Pengusaha Minta Kenaikan Cukai Rokok 2025 di Bawah 5%
Gabungan Pengusaha Rokok Putih Indonesia atau Gapprindo mendorong pemerintah agar kenaikan cukai rokok tahun depan di bawah pertumbuhan ekonomi tahun ini. Gapprindo memperkirakan, kenaikan cukai rokok hingga belasan persen yang terjadi pada tahun-tahun sebelumnya dapat memangkas produksi rokok lebih dari 10%.
Ketua Umum Gapprindo Benny Wachjudi mencatat, produksi rokok telah turun 10% per tahun sejak 2019. Menurutnya, hal tersebut disebabkan oleh cukai rokok yang konsisten naik di atas 10% sejak 2018.
"Kami paham pemerintah tidak mungkin tidak menaikan cukai. Sebagai jalan tengah kami minta kenaikan cukai tidak lebih dari pertumbuhan ekonomi, itu mungkin masih agak optimal," kata Benny kepada Katadata.co.id, Rabu (12/6).
Benny menilai, pemerintah gagal menekan konsumsi rokok dengan implementasi cukai rokok di dalam negeri. Kenaikan cukai rokok dinilai meningkatkan volume peredaran rokok ilegal di pasar.

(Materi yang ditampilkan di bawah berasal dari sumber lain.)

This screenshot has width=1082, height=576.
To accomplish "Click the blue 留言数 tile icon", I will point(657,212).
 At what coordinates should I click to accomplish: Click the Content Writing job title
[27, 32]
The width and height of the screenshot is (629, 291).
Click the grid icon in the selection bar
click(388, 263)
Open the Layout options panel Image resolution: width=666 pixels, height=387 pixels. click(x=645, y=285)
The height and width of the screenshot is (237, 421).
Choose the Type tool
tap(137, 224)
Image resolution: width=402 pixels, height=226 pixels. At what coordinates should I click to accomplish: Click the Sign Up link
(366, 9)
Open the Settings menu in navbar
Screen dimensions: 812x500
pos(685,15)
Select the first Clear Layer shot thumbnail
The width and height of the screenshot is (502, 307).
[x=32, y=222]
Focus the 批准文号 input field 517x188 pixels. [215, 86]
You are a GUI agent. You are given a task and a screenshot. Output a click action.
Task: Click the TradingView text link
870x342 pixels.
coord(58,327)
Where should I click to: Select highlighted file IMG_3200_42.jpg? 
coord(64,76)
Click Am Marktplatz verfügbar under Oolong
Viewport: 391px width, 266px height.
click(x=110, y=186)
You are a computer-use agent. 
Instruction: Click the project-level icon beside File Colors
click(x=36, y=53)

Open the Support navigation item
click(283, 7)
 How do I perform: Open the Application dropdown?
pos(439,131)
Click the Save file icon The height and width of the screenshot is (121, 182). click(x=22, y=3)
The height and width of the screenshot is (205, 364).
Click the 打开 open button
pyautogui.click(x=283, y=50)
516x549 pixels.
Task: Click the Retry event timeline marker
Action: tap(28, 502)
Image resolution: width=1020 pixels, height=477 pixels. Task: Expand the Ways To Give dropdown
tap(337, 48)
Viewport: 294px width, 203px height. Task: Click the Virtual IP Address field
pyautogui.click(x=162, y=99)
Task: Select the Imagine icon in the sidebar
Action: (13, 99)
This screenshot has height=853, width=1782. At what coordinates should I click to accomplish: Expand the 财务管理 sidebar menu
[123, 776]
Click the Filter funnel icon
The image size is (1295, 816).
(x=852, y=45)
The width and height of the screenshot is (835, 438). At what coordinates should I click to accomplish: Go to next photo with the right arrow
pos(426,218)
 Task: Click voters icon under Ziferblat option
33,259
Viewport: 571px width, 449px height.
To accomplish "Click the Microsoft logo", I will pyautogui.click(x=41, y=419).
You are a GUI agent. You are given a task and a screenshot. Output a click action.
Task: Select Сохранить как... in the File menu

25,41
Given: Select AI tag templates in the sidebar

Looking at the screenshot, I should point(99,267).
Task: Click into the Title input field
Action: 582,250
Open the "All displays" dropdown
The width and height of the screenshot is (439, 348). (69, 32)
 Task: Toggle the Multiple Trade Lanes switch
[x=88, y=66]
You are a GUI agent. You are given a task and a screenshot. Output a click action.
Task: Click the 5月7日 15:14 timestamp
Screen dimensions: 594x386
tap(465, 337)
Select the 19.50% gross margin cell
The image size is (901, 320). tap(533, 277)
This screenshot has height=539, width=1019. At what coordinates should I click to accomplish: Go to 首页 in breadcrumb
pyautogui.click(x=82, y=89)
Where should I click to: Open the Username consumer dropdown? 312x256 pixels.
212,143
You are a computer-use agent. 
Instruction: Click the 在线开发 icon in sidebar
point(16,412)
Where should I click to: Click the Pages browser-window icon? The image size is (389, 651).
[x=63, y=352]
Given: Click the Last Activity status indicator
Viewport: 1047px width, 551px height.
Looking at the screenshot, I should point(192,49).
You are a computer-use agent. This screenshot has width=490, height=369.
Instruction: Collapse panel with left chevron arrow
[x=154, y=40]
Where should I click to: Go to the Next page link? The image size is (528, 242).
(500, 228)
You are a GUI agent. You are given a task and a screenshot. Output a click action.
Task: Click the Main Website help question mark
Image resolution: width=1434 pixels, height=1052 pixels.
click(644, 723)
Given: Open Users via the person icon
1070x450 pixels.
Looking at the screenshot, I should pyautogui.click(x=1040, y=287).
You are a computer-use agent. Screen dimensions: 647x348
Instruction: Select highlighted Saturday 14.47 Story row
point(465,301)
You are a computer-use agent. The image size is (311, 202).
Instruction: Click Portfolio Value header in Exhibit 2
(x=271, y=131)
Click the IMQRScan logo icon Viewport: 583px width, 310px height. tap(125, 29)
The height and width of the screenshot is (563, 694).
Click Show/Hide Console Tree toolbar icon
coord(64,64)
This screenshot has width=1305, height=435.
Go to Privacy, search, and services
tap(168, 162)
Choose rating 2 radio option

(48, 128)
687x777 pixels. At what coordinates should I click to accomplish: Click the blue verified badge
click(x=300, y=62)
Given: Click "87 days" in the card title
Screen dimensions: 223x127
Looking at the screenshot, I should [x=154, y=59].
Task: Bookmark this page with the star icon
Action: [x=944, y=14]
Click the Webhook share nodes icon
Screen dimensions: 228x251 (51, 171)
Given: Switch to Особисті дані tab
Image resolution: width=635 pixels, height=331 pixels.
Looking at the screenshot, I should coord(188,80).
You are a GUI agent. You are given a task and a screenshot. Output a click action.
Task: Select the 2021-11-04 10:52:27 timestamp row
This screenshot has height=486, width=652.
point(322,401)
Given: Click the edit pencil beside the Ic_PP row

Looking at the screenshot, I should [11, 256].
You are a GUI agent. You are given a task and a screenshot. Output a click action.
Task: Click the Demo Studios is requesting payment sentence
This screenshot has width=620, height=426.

Ia pun berpendapat cukai rokok tidak berhasil menekan angka prevalensi perokok selama lima tahun terakhir. Hal tersebut terlihat dari penurunan produksi selama lima tahun terakhir yang tidak diikuti oleh volume konsumsi.
Kementerian Kesehatan mendata, jumlah perokok aktif di dalam negeri mencapai 69,1 juta orang pada 2021. Angka tersebut naik menembus 70 juta orang pada tahun lalu dengan peningkatan signifikan pada kelompok anak dan remaja.
"Artinya, jumlah rokok ilegal di pasar bertambah. Selain itu, dampak bagi penerimaan pemerintah kurang bagus lantaran target cukai rokok tahun lalu saja tidak tercapai," katanya.
Penerimaan cukai rokok sepanjang Januari 2024 turun Rp 600 miliar dibandingkan bulan yang sama tahun sebelumnya. Angkanya menjadi Rp 17,89 triliun atau sekitar 7,27% dari target dalam anggaran pendapatan dan belanja negara atau APBN 2024.
Mengutip publikasi APBN KiTa Kementerian Keuangan edisi Februari 2024, penurunan kinerja tersebut terjadi karena produksi dan tarif efektif pada bulan November 2023 dan adanya pelunasan maju cukai rokok ke 2023.
“Tarif efektif tersebut dipengaruhi oleh produksi sigaret kretek mesin (SKM) dan sigaret putih mesin (SPM) golongan 1 yang memiliki tarif tinggi terus mengalami penurunan lebih dalam dibandingkan jenis lainnya,” tulis publikasi APBN KiTa Februari 2024 dikutip Rabu (28/2).